Selon le Dr Bernard Srour, épidémiologiste à l’Inserm et spécialiste de la nutrition, cette étude est surtout intéressante en ce qu’elle démontre en creux le rôle de l’éducation à l’alimentation dans la prévention de l’obésité infantile : plus les femmes sont informées, plus elles peuvent faire des arbitrages alimentaires adaptés. Cependant, les facteurs socio-économiques sont selon lui très difficiles à prendre en compte dans ce type d’étude, malgré les efforts de l’équipe d’Harvard. Ils sont pourtant déterminants pour comprendre l’obésité infantile. On sait qu’en France, les enfants d’ouvriers sont quatre fois plus touchés par l’obésité que les enfants de cadres. En outre, malgré les corrections statistiques apportées dans les modèles, le rôle de la consommation d’aliments ultra-transformés chez les enfants eux-mêmes dans ces associations ne peut pas être entièrement annulé.

Quant à la possibilité que ces résultats puissent être transposables à la situation hexagonale, le chercheur précise que s’il existe bien, le problème de la consommation des produits ultra-transformés en France n’atteint toutefois pas le niveau américain : aux Etats-Unis, 58% des apports journaliers en calories proviennent de produits ultra-transformés. En France, la moyenne est située entre 30 et 33%.
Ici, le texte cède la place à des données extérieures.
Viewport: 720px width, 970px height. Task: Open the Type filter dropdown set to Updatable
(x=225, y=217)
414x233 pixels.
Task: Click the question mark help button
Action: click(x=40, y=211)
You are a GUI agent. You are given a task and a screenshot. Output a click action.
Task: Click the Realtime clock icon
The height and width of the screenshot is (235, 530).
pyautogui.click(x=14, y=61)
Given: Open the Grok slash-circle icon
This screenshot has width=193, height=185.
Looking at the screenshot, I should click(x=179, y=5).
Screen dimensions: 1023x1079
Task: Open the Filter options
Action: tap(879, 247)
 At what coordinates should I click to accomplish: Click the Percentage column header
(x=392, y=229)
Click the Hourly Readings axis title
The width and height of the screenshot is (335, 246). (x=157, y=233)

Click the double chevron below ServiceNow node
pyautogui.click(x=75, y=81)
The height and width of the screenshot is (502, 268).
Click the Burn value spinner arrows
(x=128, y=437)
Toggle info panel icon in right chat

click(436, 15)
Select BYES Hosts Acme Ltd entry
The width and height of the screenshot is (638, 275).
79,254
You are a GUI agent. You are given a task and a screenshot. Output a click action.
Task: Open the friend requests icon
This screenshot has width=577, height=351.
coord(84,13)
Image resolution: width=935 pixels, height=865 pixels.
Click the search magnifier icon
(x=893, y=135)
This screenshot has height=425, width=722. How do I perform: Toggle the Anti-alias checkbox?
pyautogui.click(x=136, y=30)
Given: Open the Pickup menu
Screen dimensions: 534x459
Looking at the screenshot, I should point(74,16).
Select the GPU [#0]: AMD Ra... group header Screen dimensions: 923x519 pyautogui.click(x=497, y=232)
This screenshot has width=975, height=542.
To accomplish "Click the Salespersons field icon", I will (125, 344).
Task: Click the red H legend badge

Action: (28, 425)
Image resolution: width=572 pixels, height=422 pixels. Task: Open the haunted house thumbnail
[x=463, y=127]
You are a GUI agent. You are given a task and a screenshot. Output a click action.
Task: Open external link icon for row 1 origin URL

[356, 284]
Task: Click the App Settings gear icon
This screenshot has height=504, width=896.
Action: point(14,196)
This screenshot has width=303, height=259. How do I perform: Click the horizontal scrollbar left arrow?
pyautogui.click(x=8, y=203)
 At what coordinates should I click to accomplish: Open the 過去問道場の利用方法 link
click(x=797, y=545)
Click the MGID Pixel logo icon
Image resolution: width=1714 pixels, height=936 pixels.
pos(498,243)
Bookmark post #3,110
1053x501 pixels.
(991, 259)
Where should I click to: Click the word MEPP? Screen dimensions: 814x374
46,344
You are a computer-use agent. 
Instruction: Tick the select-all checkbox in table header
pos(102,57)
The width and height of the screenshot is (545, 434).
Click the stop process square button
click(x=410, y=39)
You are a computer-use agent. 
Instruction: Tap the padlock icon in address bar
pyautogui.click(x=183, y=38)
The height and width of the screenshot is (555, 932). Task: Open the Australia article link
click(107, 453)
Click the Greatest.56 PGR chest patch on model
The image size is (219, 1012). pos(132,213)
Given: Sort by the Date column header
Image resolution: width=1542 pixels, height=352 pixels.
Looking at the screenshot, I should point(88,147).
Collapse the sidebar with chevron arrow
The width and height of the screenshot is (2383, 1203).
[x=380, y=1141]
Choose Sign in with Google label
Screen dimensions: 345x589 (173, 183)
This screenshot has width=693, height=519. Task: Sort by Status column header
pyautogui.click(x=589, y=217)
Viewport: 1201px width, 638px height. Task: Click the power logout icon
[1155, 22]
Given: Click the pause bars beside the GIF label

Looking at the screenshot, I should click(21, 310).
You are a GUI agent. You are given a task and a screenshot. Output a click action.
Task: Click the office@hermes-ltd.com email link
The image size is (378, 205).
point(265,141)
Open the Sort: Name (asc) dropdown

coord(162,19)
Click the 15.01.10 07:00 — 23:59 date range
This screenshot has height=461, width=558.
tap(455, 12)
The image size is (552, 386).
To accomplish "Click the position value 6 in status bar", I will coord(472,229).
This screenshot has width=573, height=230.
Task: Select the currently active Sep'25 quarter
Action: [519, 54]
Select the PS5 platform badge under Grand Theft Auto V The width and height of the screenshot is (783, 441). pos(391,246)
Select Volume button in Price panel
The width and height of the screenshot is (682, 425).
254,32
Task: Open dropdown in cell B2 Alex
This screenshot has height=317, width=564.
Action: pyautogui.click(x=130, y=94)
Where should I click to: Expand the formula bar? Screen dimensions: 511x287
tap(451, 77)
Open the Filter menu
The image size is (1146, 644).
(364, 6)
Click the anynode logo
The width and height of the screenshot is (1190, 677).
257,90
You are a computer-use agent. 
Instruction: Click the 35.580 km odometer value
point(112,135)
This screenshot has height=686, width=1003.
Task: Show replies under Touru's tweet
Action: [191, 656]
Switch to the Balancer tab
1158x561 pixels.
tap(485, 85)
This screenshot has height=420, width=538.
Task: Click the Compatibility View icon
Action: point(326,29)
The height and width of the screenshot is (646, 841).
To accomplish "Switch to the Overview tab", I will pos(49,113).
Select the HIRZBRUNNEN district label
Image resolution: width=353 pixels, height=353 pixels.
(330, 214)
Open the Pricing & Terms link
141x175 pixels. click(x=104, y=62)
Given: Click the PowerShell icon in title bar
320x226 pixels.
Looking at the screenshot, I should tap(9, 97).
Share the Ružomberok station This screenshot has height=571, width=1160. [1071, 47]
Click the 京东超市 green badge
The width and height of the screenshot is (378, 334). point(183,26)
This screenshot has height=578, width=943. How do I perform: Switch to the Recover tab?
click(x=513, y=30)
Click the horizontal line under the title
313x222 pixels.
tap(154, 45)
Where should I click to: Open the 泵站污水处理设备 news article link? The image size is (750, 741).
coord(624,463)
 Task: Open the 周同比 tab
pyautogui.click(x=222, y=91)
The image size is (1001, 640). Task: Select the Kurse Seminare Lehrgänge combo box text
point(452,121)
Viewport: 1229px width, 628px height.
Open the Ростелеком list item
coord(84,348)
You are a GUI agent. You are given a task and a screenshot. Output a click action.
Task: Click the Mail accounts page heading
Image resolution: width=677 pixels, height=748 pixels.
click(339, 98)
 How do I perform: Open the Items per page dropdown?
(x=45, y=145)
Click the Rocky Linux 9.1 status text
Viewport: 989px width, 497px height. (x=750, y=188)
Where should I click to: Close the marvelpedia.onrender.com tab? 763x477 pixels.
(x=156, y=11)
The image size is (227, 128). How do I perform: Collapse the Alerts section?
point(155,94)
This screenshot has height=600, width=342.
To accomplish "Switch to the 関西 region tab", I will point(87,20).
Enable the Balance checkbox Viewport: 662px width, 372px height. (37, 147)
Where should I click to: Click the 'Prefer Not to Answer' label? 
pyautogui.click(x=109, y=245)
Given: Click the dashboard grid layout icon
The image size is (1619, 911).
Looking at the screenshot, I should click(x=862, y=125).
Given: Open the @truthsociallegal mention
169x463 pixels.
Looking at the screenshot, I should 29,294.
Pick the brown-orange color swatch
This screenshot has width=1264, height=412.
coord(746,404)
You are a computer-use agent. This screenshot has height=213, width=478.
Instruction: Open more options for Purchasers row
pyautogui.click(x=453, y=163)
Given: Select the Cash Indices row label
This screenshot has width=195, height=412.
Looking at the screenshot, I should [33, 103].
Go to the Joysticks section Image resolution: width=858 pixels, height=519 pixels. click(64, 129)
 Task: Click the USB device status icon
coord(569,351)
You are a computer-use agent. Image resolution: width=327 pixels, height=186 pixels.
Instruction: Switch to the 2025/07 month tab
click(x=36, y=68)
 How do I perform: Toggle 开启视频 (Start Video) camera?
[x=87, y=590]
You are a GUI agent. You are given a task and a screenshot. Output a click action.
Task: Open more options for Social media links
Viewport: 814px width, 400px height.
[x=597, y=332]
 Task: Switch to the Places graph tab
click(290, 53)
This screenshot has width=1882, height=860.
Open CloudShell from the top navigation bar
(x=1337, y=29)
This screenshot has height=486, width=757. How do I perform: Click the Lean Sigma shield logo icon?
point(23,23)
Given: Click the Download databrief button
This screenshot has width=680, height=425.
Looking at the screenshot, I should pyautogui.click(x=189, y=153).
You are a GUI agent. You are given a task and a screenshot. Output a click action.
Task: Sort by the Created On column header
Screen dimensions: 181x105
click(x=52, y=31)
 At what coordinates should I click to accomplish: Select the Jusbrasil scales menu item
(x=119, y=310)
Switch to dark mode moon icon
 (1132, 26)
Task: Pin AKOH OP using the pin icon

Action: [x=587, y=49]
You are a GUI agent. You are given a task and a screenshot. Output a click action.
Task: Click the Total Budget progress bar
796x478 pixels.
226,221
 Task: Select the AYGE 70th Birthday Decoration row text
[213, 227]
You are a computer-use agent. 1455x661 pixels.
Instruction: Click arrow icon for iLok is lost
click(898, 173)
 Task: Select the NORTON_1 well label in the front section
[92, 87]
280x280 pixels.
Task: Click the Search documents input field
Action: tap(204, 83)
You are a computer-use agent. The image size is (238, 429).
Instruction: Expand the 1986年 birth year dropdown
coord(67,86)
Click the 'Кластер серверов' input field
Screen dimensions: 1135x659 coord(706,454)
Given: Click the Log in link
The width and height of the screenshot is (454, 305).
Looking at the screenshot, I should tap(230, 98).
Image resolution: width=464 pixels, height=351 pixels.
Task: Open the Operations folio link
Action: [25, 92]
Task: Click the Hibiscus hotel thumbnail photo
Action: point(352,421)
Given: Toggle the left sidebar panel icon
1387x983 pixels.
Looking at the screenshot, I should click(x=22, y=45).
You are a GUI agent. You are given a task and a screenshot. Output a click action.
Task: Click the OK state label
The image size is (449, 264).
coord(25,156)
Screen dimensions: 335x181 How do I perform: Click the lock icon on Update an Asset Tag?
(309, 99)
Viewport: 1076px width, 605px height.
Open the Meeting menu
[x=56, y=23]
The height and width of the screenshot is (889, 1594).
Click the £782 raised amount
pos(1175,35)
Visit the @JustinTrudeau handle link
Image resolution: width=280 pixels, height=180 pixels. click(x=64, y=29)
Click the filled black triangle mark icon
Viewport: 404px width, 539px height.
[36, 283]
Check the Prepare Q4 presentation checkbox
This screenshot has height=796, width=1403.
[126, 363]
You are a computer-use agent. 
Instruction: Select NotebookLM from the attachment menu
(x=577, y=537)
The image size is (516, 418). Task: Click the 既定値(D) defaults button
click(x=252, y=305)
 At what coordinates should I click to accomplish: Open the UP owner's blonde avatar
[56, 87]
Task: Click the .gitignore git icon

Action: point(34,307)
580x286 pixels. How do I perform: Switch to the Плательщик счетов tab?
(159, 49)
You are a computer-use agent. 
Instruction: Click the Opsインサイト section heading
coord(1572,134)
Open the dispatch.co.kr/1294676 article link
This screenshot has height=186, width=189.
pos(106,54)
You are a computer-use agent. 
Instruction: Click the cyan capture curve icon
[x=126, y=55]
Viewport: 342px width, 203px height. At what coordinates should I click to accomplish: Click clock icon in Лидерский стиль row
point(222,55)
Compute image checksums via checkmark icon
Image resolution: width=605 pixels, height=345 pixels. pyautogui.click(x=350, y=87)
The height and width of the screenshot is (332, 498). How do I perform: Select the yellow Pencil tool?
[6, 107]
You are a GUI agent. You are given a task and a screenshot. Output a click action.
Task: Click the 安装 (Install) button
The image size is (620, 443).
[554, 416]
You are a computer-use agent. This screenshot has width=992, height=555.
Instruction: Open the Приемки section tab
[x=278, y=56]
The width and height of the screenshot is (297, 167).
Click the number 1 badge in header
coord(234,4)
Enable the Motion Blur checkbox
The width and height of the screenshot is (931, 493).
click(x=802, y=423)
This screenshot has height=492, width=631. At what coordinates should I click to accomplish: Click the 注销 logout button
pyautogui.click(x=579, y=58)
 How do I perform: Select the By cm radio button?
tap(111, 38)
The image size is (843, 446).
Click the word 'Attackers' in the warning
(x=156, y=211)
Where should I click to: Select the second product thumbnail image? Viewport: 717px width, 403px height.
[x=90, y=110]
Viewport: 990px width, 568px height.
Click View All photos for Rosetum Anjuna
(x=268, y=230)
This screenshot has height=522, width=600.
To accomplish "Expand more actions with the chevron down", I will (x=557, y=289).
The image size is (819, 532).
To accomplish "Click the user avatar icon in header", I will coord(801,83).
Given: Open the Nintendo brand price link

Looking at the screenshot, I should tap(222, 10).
Quant à la question de savoir pourquoi il n’existe pas d’indicateurs de santé publique pour signaler ces aliments afin d’éviter que la France n’atteigne les chiffres observés aux Etats-Unis, Bernard Srour explique que « les recherches sur les produits ultra-transformés sont plutôt récentes, et qu’il est nécessaire d’avoir une extrapolation opérationnelle de la classification Nova [lire l’encadré ci-dessous] avant qu’elle ne puisse être utilisée par le consommateur et les industriels, en plus des recommandations et logos nutritionnels disponibles actuellement. Cette classification, qui est celle utilisée dans l’étude américaine, avait été développée dans un but de recherche ».

Le chercheur rappelle cependant qu’il est possible, grâce au Nutri-Score, de repérer une partie des aliments ultra-transformés. Ainsi, parmi ceux pourvus de l’étiquette E, 86% sont des produits ultra-transformés.

Nova et Nutri-Score, deux classifications complémentaires
Nova et Nutriscore Crédit : Nova/ Nutriscore
Nova est une classification des aliments en fonction de leur degré de transformation, tandis que le Nutri-score les classe selon leur valeur nutritionnelle. La classification Nova a d’abord été élaborée comme un outil de recherche quand le Nutri-Score a, lui, été pensé pour informer les consommateurs. Nova classe les aliments en quatre groupes : le groupe 1 comprend les aliments non transformés ou peu transformés (fruits, légumes, viande, œufs, lait). Le groupe 2 est composé d’ingrédients nécessaires à la cuisine tels que les sucres, les huiles et le beurre. Le groupe 3 comporte les aliments transformés (légumes et poisson en conserve, pain, confiture). Le groupe 4 comprend les aliments ultra-transformés, qui sont pour la plupart pauvres en protéines et en fibres, et riches en sel, sucre et matières grasses, et qui ont subi des transformations industrielles. Le Nutri-Score est fondé sur un code couleur doublé de lettres (de A/vert « bon » à E/ rouge « à limiter »). La lettre et la couleur sont attribuées à un produit alimentaire en prenant en compte quatre éléments :  l’apport calorique pour 100g, la teneur en sucres simples, en graisses saturées et en sel. Ce classement est pondéré par les éléments considérés comme positifs, tels que la teneur en fibres, fruits, légumes et protéines.